Supported by a thriving Chev-rolet and operating out of new headquarters in New York, Durant hatched his plan to regain control of GM, which sold 102,130 cars in 1915.
His plan was straightforward: Buy enough GM shares on the open market to gain control. With credibility from Chevrolet, he was backed by various financiers, including Pierre du Pont, president of the DuPont chemical company.
The big day
The big day came on Sept. 16, 1915. At a morning meeting with board member James Storrow before the board convened, Durant brashly announced, "I'm in control of General Motors today." Actually, it would take well into the following year to consolidate his position.
At the meeting on Sept. 16, a new board was named, with du Pont as chairman. In December, Durant offered to trade Chevrolet shares for even more GM shares.
In May 1916, Durant controlled a majority of GM shares, and in June he was named president.
Victory was sweet. But what was good for Durant was not particularly good for General Motors. He was no better at operating a large corporation the second time.
"Durant's interests were not entirely in company operations either," wrote Walter Chrysler, at that time a GM executive. "He had a large battery of telephones on his desk and kept in touch with stockbrokers around the country. At times of unusual price changes, Durant became so involved with his brokers that it was almost impossible for his small cadre of top assistants to get into his office."

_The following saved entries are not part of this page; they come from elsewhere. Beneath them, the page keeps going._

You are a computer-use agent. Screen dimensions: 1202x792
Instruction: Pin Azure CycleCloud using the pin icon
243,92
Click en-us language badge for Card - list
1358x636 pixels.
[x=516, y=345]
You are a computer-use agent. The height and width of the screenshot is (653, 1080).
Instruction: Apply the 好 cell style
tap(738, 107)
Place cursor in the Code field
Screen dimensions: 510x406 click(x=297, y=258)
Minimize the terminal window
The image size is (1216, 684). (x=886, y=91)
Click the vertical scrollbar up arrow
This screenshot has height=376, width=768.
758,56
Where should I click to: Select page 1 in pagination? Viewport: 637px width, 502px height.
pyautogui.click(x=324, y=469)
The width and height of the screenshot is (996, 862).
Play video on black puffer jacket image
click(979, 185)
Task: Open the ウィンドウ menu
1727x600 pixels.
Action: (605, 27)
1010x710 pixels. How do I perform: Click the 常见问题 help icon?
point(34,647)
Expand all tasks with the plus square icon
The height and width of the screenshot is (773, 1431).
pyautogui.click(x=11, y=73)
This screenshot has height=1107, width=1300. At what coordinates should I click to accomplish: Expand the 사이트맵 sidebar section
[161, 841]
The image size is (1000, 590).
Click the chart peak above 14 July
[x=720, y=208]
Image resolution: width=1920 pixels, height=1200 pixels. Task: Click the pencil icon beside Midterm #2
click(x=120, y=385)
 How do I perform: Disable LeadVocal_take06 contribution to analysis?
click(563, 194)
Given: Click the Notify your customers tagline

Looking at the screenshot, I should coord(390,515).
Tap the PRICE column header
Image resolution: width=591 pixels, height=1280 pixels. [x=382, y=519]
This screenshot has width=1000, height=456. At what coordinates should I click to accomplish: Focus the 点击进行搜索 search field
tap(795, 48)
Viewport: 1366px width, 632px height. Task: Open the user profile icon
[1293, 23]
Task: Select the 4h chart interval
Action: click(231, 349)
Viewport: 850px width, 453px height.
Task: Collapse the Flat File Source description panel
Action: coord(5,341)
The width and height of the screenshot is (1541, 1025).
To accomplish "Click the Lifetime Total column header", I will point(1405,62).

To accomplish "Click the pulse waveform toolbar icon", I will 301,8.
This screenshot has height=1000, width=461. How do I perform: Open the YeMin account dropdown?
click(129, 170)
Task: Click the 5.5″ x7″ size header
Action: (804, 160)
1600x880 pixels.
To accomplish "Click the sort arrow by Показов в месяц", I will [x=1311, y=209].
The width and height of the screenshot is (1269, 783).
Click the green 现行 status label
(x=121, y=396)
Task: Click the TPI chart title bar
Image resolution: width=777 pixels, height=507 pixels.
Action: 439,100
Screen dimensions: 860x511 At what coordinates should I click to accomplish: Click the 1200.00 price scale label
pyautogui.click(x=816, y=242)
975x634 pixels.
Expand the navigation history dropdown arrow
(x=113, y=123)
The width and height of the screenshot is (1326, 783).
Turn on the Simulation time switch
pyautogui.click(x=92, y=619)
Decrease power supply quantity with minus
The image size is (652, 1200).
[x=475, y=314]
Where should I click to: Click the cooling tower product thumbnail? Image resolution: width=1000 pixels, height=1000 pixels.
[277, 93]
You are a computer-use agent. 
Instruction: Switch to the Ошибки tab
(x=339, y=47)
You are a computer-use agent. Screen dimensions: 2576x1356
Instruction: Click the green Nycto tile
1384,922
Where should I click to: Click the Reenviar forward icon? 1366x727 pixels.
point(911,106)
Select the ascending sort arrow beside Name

The end came in 1920. The economy was slumping, GM was overextended and GM's stock was sinking. Durant borrowed heavily on his own brokerage accounts to buy GM stock to support the price. But it kept dropping.
Durant owed millions that he couldn't repay. Chairman du Pont stepped in and helped raised money to pay Durant's debts in exchange for much of his stock. But Durant was out as president.
His departure was a boon for GM and the auto industry. Alfred Sloan, the organizational genius of his day -- and in temperament and method the antithesis of Durant -- became president in 1923.
And with Chevrolet, which had been officially folded in to GM in 1918, he molded Durant's baby into a colossus.